Element lookup listing:
++++++++++
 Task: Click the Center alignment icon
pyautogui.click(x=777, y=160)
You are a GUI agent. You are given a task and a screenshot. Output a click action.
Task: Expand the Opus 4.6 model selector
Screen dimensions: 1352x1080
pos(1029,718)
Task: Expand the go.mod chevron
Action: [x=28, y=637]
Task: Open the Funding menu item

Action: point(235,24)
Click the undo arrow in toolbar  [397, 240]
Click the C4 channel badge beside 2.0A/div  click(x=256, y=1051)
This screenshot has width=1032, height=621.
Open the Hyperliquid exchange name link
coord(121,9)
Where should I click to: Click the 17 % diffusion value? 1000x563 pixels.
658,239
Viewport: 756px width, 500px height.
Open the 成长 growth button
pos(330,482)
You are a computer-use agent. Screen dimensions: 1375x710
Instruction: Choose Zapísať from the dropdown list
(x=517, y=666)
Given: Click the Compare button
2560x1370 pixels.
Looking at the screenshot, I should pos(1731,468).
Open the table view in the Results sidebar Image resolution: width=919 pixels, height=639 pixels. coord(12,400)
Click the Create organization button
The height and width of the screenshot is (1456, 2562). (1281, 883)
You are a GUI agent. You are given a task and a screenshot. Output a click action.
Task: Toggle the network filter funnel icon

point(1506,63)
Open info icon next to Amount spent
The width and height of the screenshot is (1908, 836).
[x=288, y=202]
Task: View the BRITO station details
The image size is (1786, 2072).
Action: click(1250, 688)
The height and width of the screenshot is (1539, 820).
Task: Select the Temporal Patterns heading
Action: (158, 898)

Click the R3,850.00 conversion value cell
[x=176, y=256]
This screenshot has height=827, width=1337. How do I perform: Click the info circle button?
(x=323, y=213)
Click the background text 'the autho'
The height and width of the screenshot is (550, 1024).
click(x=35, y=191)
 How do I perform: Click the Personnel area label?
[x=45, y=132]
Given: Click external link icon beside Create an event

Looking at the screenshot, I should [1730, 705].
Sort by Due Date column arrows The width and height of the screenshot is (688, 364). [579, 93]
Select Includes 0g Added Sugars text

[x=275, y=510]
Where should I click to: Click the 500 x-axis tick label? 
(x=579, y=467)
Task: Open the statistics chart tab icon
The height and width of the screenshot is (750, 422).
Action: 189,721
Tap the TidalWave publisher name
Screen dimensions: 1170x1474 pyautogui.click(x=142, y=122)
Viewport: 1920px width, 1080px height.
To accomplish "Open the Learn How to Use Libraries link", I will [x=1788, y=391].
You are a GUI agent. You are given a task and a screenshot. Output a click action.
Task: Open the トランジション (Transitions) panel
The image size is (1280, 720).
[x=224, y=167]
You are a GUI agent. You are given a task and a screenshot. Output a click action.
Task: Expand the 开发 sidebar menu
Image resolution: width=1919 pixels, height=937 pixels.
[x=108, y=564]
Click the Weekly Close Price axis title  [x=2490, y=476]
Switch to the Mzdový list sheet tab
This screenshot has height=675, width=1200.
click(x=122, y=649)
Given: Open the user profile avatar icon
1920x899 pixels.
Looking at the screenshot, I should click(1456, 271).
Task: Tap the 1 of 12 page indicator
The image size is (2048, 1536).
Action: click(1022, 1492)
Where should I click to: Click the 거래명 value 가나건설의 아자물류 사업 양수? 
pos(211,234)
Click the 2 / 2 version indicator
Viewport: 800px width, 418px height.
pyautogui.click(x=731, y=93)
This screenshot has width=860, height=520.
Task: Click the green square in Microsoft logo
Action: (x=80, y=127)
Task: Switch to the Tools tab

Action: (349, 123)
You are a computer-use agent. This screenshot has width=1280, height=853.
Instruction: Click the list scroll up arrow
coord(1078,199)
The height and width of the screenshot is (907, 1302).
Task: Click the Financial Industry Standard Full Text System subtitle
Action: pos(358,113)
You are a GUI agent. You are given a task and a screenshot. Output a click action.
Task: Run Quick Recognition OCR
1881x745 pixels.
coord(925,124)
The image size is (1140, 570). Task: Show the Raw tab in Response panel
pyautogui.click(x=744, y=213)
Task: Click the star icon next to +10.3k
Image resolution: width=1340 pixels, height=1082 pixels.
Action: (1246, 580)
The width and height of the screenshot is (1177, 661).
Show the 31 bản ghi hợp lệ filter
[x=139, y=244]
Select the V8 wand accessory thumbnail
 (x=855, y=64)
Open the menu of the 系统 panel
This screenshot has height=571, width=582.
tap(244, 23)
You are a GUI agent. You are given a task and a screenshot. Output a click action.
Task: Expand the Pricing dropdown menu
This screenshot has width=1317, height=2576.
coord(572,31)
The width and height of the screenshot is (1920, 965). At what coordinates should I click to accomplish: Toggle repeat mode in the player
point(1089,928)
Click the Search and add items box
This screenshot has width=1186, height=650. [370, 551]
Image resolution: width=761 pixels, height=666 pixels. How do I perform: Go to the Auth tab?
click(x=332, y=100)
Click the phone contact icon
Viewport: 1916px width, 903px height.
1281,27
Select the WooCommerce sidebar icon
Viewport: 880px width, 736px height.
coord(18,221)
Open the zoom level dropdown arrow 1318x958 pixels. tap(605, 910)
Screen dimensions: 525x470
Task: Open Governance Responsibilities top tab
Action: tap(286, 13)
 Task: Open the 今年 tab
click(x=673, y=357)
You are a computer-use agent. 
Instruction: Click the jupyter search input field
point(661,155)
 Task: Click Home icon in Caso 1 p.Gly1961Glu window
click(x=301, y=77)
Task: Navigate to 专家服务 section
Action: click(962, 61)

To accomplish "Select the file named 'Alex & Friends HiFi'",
++++++++++
INSTRUCTION: Reproduce the listing character for character, from its first line up to and including the line containing "Action: [x=28, y=637]".

FULL OUTPUT:
 Task: Click the Center alignment icon
pyautogui.click(x=777, y=160)
You are a GUI agent. You are given a task and a screenshot. Output a click action.
Task: Expand the Opus 4.6 model selector
Screen dimensions: 1352x1080
pos(1029,718)
Task: Expand the go.mod chevron
Action: [x=28, y=637]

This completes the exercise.